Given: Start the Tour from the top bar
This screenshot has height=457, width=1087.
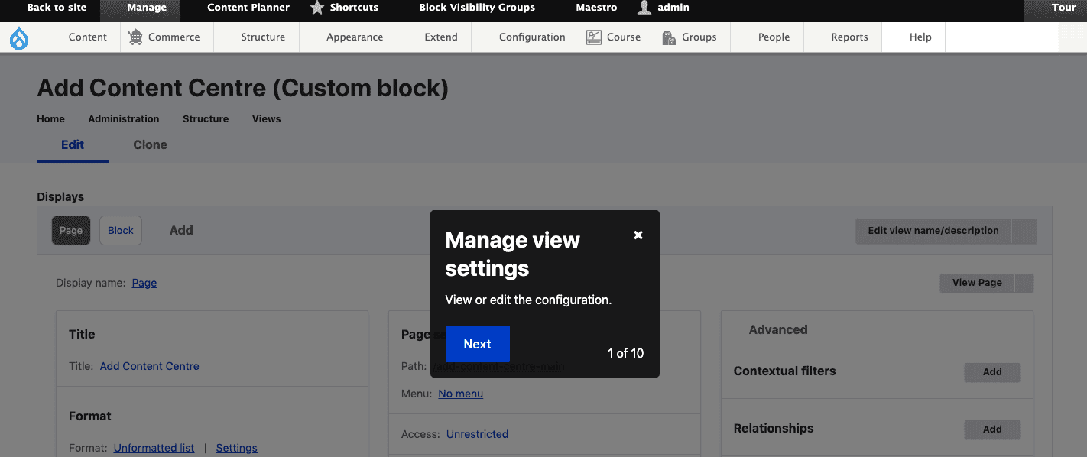Looking at the screenshot, I should 1063,8.
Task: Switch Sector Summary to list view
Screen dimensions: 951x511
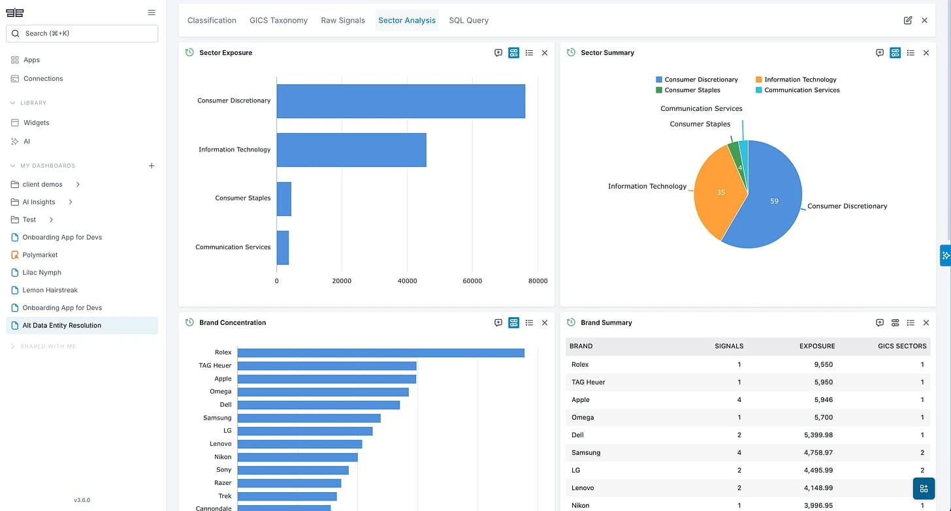Action: [911, 53]
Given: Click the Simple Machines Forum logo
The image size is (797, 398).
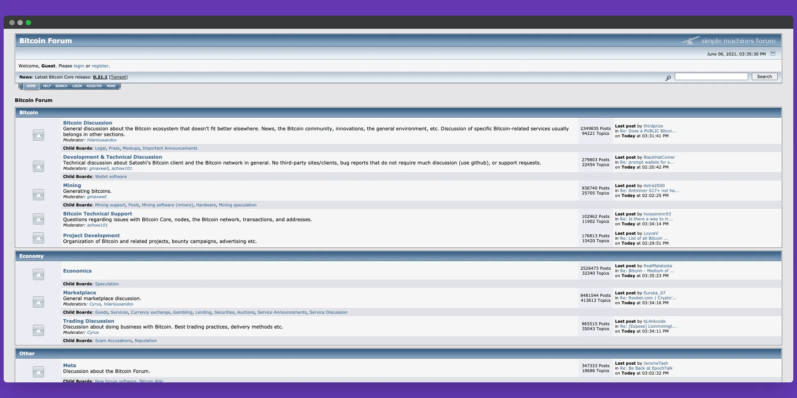Looking at the screenshot, I should click(x=728, y=41).
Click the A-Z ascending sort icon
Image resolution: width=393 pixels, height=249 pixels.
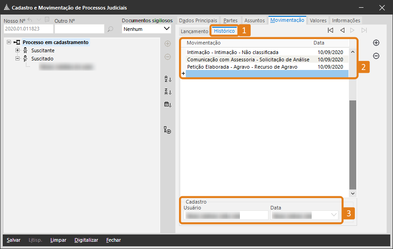(x=168, y=79)
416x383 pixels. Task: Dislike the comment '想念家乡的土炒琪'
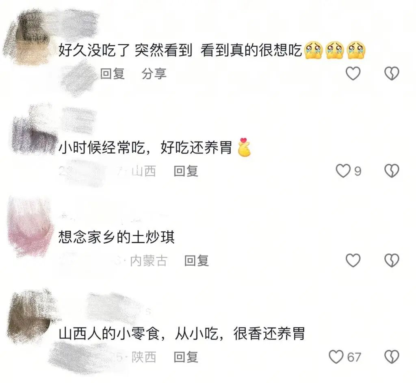point(392,260)
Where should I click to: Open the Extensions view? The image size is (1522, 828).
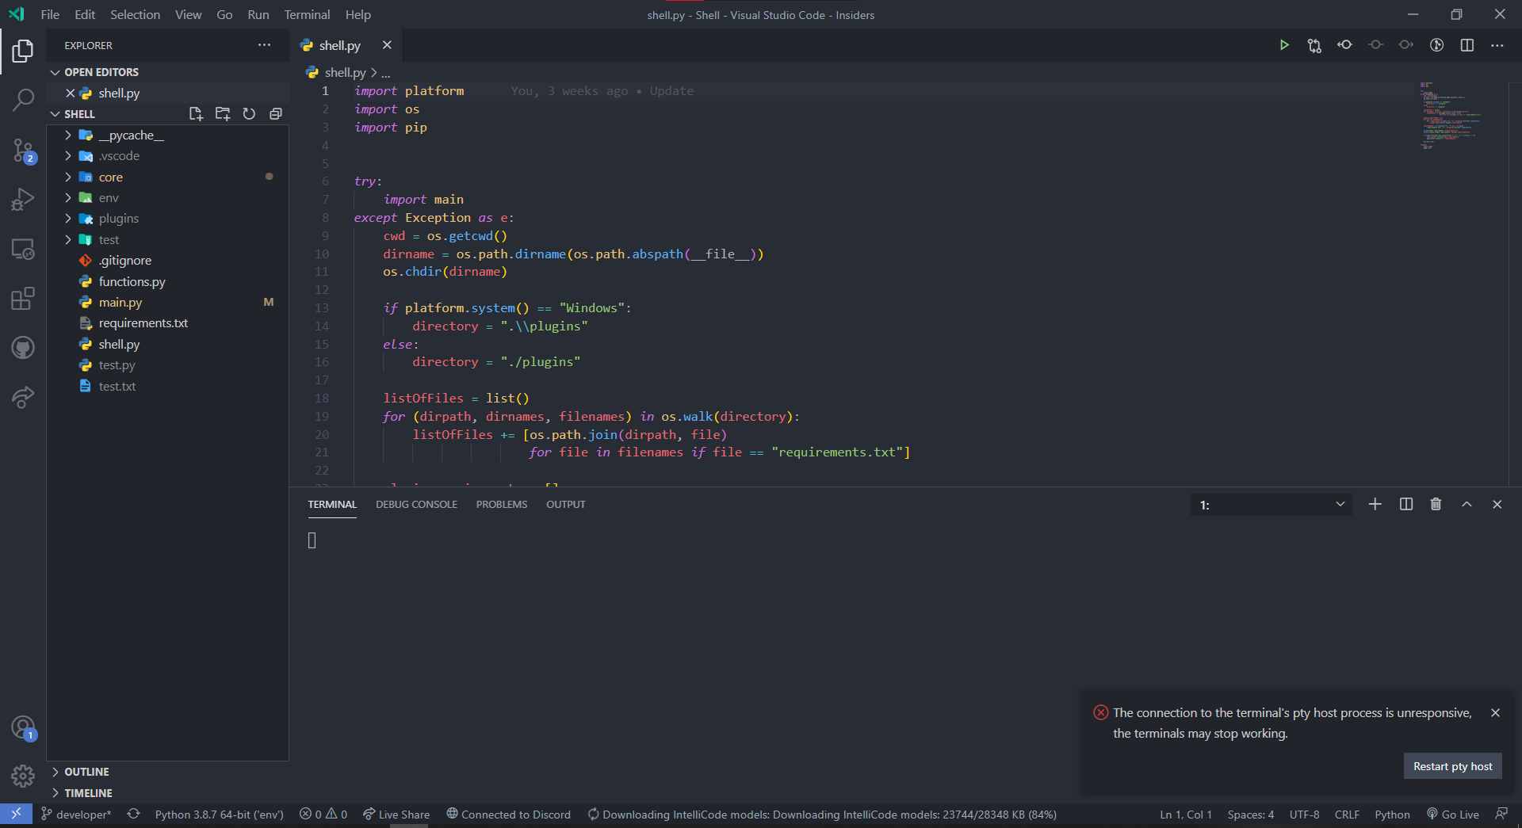pyautogui.click(x=23, y=299)
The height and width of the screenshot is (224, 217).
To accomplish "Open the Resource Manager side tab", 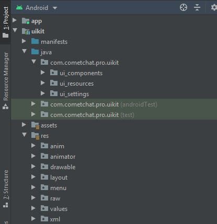I will (x=6, y=80).
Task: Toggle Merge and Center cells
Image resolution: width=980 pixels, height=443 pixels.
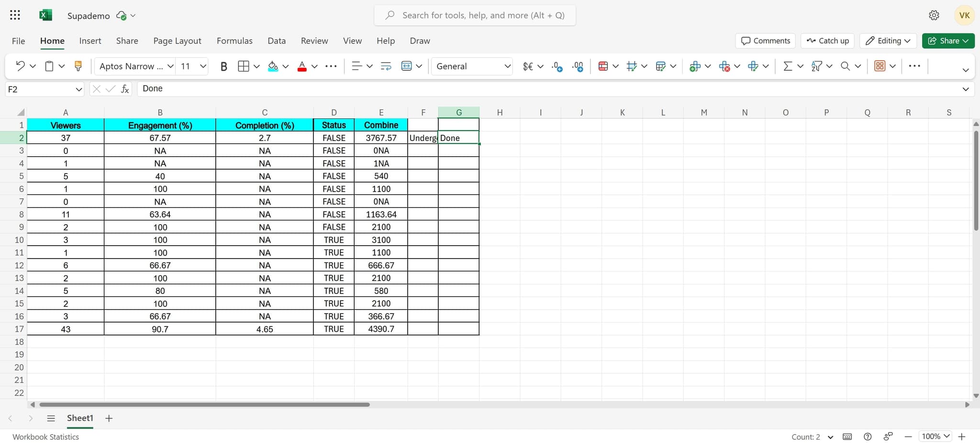Action: (x=406, y=66)
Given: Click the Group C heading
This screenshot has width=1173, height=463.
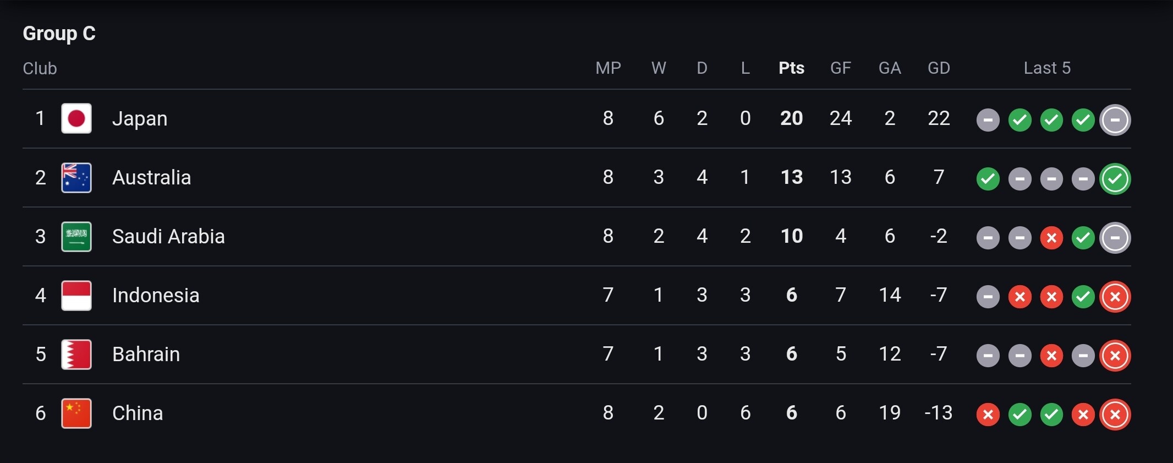Looking at the screenshot, I should [59, 33].
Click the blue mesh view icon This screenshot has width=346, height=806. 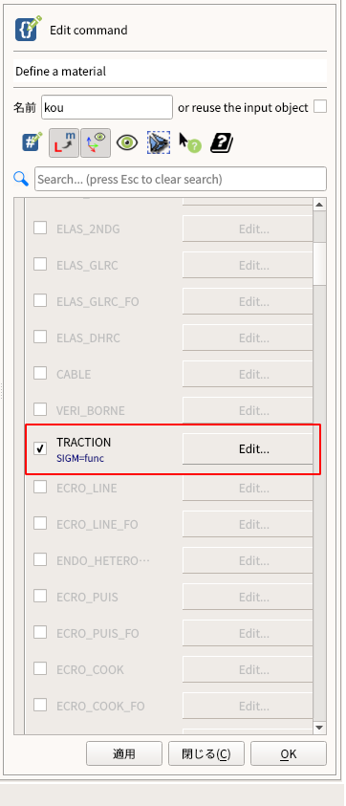[x=159, y=142]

* Task prompt
How many of the lines in the material hold the word "Given"? Give that number alone.

* Solution to the problem
3